Bem podemos colocar a questão: o que aconteceu no decurso
subsequente do desenvolvimento histórico às nobres ideias proclamadas ao tempo
da Revolução Francesa de liberdade, fraternidade e igualdade, e genuinamente
defendidas por muitos durante muitos anos? Porque foram descartadas em
conjunto, frequentemente com não dissimulado desprezo a fraternidade e a
igualdade com a liberdade reduzida ao frágil esqueleto do “democrático direito
a votar”, exercida por um número de pessoas cada vez mais céticas e diminutas
nos países que se descrevem a eles próprios como “o modelo da democracia”? [1]
E isso está longe de constituir todas as más notícias. Pois, como a história do
século XX amplamente demonstra, mesmo as fracas medidas de igualdade formal são
frequentemente consideradas como insuportáveis luxos para serem praticados, ou
abertamente perseguidos por intervenções ditatoriais.
Após mais de um século de promessas de eliminação, ou pelo menos,
de redução, a desigualdade através da “taxa progressiva” e de outras medidas
(desse modo assegurando as condições de viabilidade social do desenvolvimento),
a realidade é de uma ainda maior desigualdade. O fosso tem aumentado não apenas
entre o “norte desenvolvido” e o “sul subdesenvolvido” mas também no interior
dos países capitalistas avançados. Um recente relatório do Congresso
norte-americano (que não pode ser acusado de “inclinação para o campo da
esquerda”) admitiu que os ganhos de 1 por cento da população norte-americana
excedem agora os de 40 por cento [2] das camadas mais desfavorecidas; número
que nas últimas duas décadas duplicou em “apenas” 20%, escandaloso como é,
mesmo no seu número mais baixo. Estes desenvolvimentos regressivos caminharam
de par com a falsa oposição entre “igualdade de resultados” e “igualdade de
oportunidades”, e depois mesmo votado ao abandono com a adulação da (nunca
realizada) ideia de “igualdade de oportunidades”. Este resultado não pode ser
considerado surpreendente. Por uma vez o “resultado” socialmente desafiante é
arbitrariamente eliminado do quadro e substituído pela “oportunidade”, sendo
esta ultima desprovida de todo o conteúdo. O termo totalmente vazio de
resultados (e pior: negação de resultados), “igualdade” é volvido numa
justificação ideológica da negação prática efetiva de todas as reais
oportunidades de todos os que delas precisam.
━━━━━━━━
### Objetivo 1:
No texto sobre a desigualdade, quais são as ideias proclamadas ao tempo da Revolução Francesa?
### Objetivo 2:
No texto sobre a desigualdade, reproduza o trecho entre "Bem podemos colocar" e "por intervenções ditatoriais.", inclusive, alterando "Revolução Francesa" para "Revolução Americana".
### Objetivo 3:
Dê continuidade ao texto sobre a desigualdade a partir da sua última frase.

### Excerto dos dados:
━━━━━━━━
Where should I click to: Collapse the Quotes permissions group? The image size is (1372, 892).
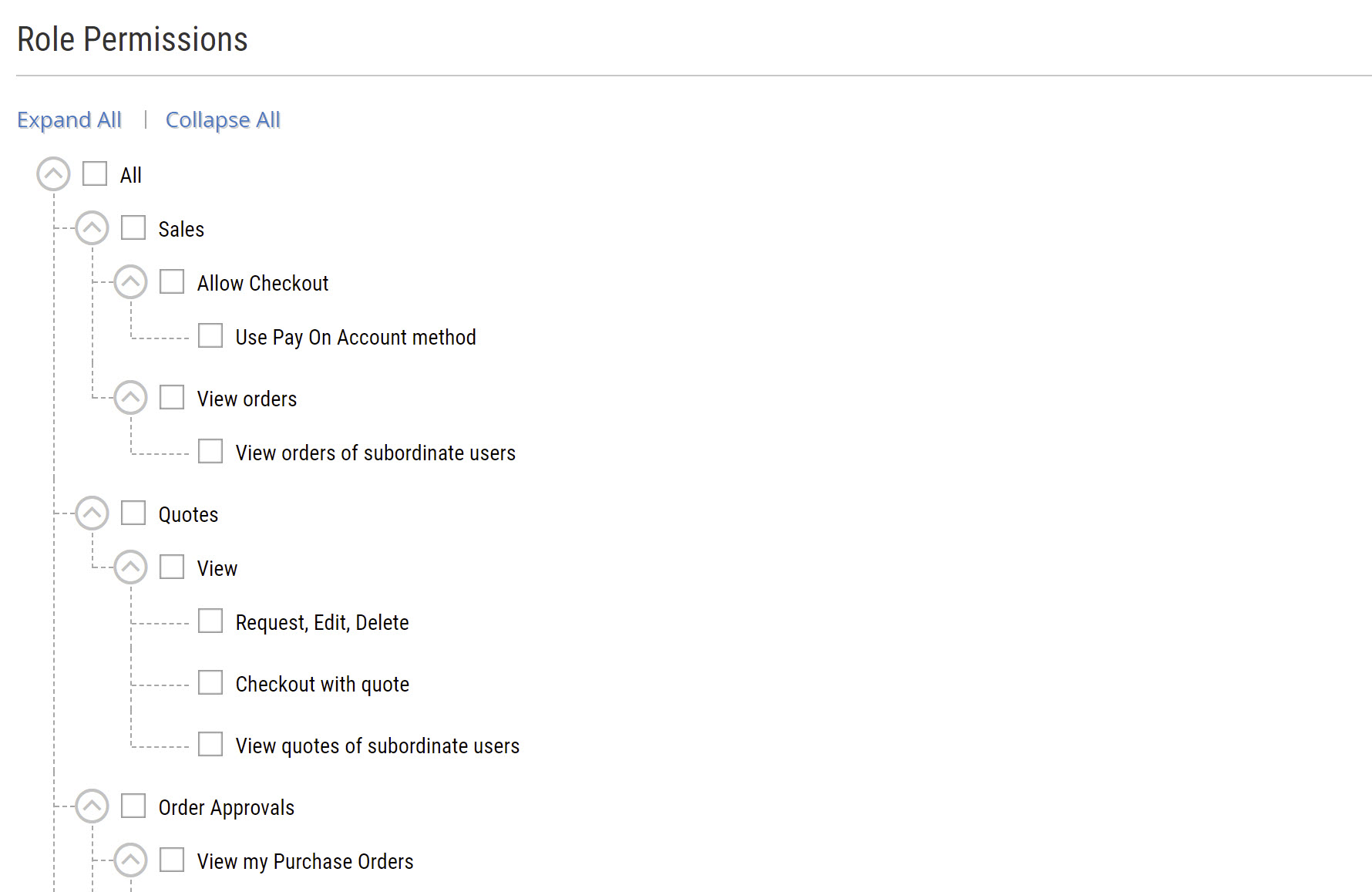(92, 513)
━━━━━━━━
### Resposta escrita 1:
Liberdade, fraternidade e igualdade.

### Resposta escrita 2:
Bem podemos colocar a questão: o que aconteceu no decurso
subsequente do desenvolvimento histórico às nobres ideias proclamadas ao tempo
da Revolução Americana de liberdade, fraternidade e igualdade, e genuinamente
defendidas por muitos durante muitos anos? Porque foram descartadas em
conjunto, frequentemente com não dissimulado desprezo a fraternidade e a
igualdade com a liberdade reduzida ao frágil esqueleto do “democrático direito
a votar”, exercida por um número de pessoas cada vez mais céticas e diminutas
nos países que se descrevem a eles próprios como “o modelo da democracia”? [1]
E isso está longe de constituir todas as más notícias. Pois, como a história do
século XX amplamente demonstra, mesmo as fracas medidas de igualdade formal são
frequentemente consideradas como insuportáveis luxos para serem praticados, ou
abertamente perseguidos por intervenções ditatoriais.

### Resposta escrita 3:
Houve um tempo em que os pensadores progressistas da ascendente
burguesia previram otimisticamente que a dominação de um ser humano por outro
seria recordado no futuro como um sonho mau. Henry Home, uma grande figura da
histórica escola escocesa do Iluminismo, vaticinou que “a Razão, reassumindo a
sua autoridade soberana, banirá toda a perseguição, e no próximo século será
pensado como estranho que a perseguição tivesse prevalecido entre os seres
humanos. Talvez seja mesmo posto em dúvida se alguma vez ela foi realmente
colocada em prática”. [3]
Ironicamente, à luz em que as coisas se tornaram, o que parece
difícil de acreditar é que os representantes intelectuais da burguesia
ascendente alguma vez possam ter raciocinado nestes termos. Um gigante do
Iluminismo francês do século XVIII, Denis Diderot, não hesitou em fazer a
afirmação radical, “se o trabalhador diário é miserável a nação é miserável”.
[4] Igualmente Rousseau, com extremo radicalismo e cortante sarcasmo, descreveu
a ordem prevalecente de dominação e subordinação social deste modo: o homem
pode ser resumido em poucas palavras: "Tu precisas de mim, porque eu sou
rico e tu és pobre. Chegamos então a um acordo. Eu te permitirei ter a honra de
me servires, com a condição de me outorgares o pouco que te sobra em troca do
sofrimento que terei ao te dirigir.” [5]
No mesmo espírito progressista, o grande filósofo italiano
Giambattista Vico insistiu que o culminar do desenvolvimento histórico é “a
idade do homem na qual todos se reconhecem como iguais na natureza humana” [6].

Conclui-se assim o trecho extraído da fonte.